Each line from the opening of the records that follow to the line with "מדריכים משפטיים (241, 2331)" needs to be written out exactly. Add nothing.

[Saved data entries]
-=-=-=-=-
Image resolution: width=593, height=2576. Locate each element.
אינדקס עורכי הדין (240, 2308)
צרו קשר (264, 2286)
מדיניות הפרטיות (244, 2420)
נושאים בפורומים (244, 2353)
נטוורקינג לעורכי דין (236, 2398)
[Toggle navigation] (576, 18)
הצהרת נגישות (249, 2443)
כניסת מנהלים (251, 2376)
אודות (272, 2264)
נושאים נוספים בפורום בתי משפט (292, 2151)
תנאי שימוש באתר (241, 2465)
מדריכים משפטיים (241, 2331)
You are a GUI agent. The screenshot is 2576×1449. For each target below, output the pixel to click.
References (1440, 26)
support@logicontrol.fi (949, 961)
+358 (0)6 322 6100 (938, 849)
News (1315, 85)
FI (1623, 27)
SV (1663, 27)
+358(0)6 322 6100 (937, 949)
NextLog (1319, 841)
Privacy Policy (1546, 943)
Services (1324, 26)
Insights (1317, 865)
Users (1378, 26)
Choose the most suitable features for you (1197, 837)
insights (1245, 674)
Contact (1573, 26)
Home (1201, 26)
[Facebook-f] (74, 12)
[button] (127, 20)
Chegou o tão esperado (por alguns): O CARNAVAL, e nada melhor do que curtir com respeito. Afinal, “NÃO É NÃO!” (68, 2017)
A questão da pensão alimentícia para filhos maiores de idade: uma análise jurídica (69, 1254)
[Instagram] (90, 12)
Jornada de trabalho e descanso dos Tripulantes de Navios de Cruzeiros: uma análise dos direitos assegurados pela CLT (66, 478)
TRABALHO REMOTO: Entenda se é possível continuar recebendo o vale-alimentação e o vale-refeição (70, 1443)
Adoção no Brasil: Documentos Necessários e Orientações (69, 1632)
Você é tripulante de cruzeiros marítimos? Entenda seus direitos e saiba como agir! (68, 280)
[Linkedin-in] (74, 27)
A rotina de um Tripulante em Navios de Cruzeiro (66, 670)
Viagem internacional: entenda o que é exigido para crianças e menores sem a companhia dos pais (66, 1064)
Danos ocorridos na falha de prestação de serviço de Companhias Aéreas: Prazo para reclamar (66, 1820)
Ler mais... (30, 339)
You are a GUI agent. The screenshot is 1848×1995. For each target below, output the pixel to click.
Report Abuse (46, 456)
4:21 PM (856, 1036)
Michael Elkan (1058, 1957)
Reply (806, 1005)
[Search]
-=-=-=-=-
- [Response to the task]:
Image resolution: width=593, height=2576. Locate each element.
אינדקס עורכי הדין (240, 2308)
צרו קשר (264, 2286)
מדיניות הפרטיות (244, 2420)
נושאים בפורומים (244, 2353)
נטוורקינג לעורכי דין (236, 2398)
[Toggle navigation] (576, 18)
הצהרת נגישות (249, 2443)
כניסת מנהלים (251, 2376)
אודות (272, 2264)
נושאים נוספים בפורום בתי משפט (292, 2151)
תנאי שימוש באתר (241, 2465)
מדריכים משפטיים (241, 2331)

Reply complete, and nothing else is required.